Antitrust Law

Federal Court Upholds Virginia's Certificate of Public Need Laws, Fueling Ongoing Antitrust Debate Concerning the Future of State CON Programs

Authors: Lisl Dunlop, Partner, Litigation | Ashley Antler, Associate, Healthcare | Shoshana Speiser, Associate, Litigation

On January 21, 2016, in Colon Health Centers of America, LLC v. Hazel1 (Colon Health), the U.S. Court of Appeals for the Fourth Circuit upheld the constitutionality of Virginia's certificate of public need (COPN) program, which requires healthcare providers to obtain permission from the state before establishing or expanding healthcare facilities. Virginia's COPN laws are equivalent to what many other states dub Certificate of Need (CON) laws, which have been the subject of widespread antitrust criticism and scrutiny. The Colon Health case represents the latest in an ongoing debate about the propriety of state CON laws, and signals that these laws are likely to remain a contentious issue for courts, legislators and policymakers.

Ongoing Debate Regarding CON Laws

Currently, 36 states plus the District of Columbia and Puerto Rico have CON laws in place.2 CON laws typically require that potential new entrants into healthcare markets and market participants seeking to expand demonstrate a sufficient public need for their proposed ventures in the relevant geographic areas. States vary in the design and scope of their CON programs.

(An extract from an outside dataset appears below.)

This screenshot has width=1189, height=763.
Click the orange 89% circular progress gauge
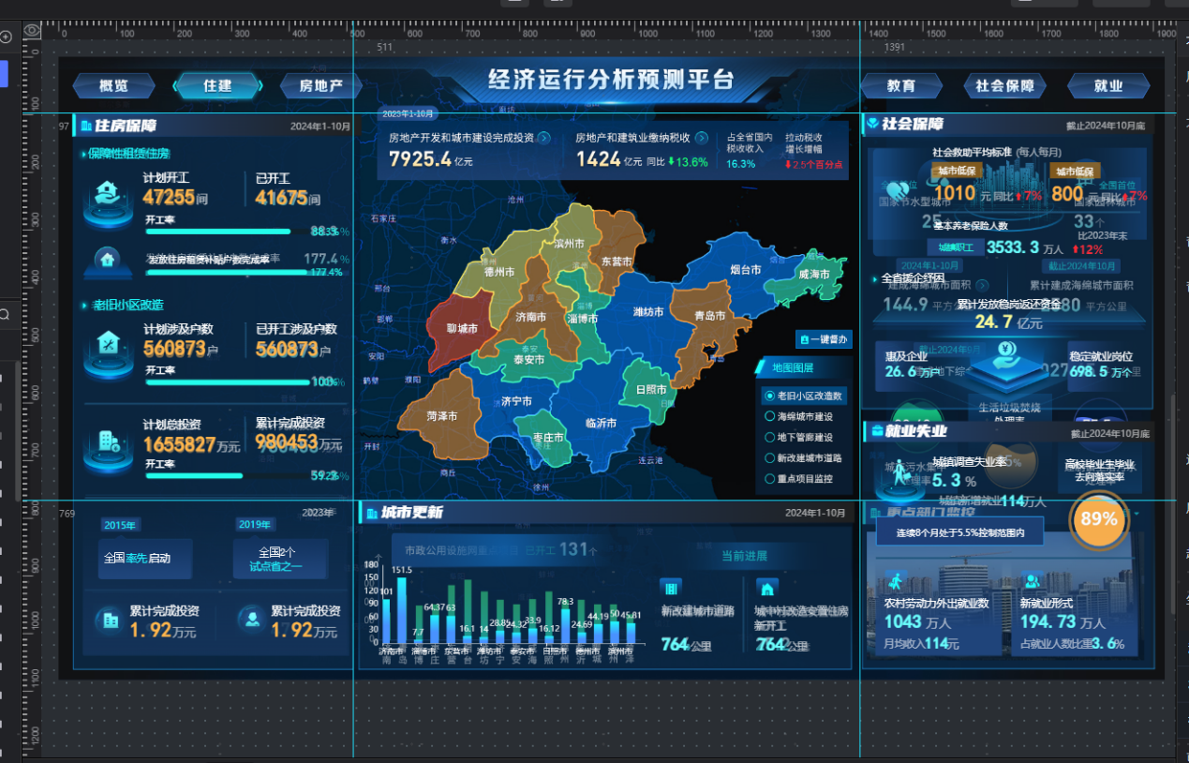[1098, 519]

As we have discussed in prior "Manatt Health Updates," the future of CON programs has been, and remains—as this recent Virginia case exemplifies—the subject of ongoing debate on antitrust grounds. (See our April "Manatt Health Update" article on Phoebe Putney for additional discussion of policy concerns regarding CON laws.) Opponents of CON laws, including the Federal Trade Commission and Department of Justice's Antitrust Division, have argued that they serve as barriers to competition, and urged states to consider whether these laws best serve the needs of their citizens.3

CON law proponents argue that these laws benefit consumers and providers by preventing overinvestment in medical facilities, excluding facilities that are likely to be underutilized, protecting the economic viability of existing providers, providing increased access to care for the indigent, and facilitating cost-effective healthcare spending. Virginia cited these benefits in defending its COPN law in Colon Health.

However, even Virginia has acknowledged the need to carefully review its COPN program and its impact on access to healthcare. Just last year, a state-sponsored task force spent several months evaluating the COPN program and made recommendations for its reform, suggesting both substantive and procedural changes.4 Virginia's deliberation of its COPN program coincides with recent litigation challenging these laws.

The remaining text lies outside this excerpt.